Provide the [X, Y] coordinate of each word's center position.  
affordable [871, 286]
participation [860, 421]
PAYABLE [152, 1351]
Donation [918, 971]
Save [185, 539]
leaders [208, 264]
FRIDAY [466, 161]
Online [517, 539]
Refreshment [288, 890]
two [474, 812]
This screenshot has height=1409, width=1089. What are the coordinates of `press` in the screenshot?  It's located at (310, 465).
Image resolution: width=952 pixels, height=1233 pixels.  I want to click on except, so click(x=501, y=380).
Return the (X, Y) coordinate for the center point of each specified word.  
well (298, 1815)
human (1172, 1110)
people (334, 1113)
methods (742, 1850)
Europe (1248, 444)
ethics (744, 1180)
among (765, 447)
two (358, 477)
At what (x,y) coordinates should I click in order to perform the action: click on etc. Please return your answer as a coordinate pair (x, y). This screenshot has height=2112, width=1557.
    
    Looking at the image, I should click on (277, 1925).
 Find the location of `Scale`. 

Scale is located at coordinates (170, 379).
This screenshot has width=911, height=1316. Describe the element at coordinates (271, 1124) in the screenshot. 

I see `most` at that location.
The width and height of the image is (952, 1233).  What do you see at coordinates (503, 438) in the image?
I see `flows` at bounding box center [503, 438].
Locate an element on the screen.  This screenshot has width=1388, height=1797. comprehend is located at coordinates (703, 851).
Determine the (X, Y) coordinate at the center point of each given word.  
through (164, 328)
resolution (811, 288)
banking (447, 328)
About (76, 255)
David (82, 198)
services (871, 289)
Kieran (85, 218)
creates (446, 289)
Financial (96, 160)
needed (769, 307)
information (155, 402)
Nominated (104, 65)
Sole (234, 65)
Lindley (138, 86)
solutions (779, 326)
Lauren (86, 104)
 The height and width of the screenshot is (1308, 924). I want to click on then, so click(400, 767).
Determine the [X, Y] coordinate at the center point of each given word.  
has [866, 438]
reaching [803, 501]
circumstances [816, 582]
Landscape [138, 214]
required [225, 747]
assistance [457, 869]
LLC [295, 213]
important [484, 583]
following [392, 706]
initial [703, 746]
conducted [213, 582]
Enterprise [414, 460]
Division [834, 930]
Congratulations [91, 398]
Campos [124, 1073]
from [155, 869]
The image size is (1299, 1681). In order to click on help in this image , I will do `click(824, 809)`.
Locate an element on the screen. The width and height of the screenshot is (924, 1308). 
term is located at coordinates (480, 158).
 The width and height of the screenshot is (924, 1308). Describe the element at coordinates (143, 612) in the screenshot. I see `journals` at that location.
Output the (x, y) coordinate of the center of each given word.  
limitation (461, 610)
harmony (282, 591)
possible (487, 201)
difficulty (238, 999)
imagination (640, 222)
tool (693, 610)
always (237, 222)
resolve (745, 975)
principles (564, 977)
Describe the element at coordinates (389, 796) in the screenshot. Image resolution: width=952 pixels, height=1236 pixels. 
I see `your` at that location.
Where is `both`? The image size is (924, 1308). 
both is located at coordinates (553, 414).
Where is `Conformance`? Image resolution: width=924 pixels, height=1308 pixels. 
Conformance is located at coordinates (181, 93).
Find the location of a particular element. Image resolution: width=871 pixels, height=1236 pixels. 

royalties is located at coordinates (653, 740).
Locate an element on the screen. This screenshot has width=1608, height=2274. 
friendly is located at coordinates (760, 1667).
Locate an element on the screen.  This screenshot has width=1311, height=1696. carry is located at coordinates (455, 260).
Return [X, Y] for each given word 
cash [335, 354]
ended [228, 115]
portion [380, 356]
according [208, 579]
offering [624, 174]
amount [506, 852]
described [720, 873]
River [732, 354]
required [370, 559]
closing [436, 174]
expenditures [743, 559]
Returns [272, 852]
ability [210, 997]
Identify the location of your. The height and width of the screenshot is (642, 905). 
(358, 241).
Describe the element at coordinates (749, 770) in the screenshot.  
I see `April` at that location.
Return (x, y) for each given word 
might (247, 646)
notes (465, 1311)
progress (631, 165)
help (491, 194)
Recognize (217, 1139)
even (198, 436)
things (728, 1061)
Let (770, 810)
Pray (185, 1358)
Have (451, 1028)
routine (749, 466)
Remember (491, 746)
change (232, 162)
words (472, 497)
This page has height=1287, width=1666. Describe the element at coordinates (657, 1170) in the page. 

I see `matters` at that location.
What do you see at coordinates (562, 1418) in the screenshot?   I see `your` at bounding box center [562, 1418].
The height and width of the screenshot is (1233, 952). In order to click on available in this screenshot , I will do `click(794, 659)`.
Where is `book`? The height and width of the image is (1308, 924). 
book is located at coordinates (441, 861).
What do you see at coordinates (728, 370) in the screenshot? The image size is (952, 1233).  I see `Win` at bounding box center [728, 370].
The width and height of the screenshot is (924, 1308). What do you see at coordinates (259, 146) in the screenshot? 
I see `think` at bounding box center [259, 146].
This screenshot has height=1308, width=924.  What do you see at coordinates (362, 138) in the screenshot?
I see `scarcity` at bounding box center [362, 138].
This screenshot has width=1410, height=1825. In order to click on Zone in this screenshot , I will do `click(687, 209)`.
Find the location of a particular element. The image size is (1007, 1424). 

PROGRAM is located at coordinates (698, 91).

WRITTEN INSTRUCTION → Please add 132 to every coordinate in the answers and write out again each line from the first one through the line with "two [474, 812]", requests included.

EXERCISE ANSWER →
Provide the [X, Y] coordinate of each word's center position.  
affordable [1003, 418]
participation [992, 553]
PAYABLE [284, 1483]
Donation [1050, 1103]
Save [317, 671]
leaders [340, 396]
FRIDAY [598, 293]
Online [649, 671]
Refreshment [420, 1022]
two [606, 944]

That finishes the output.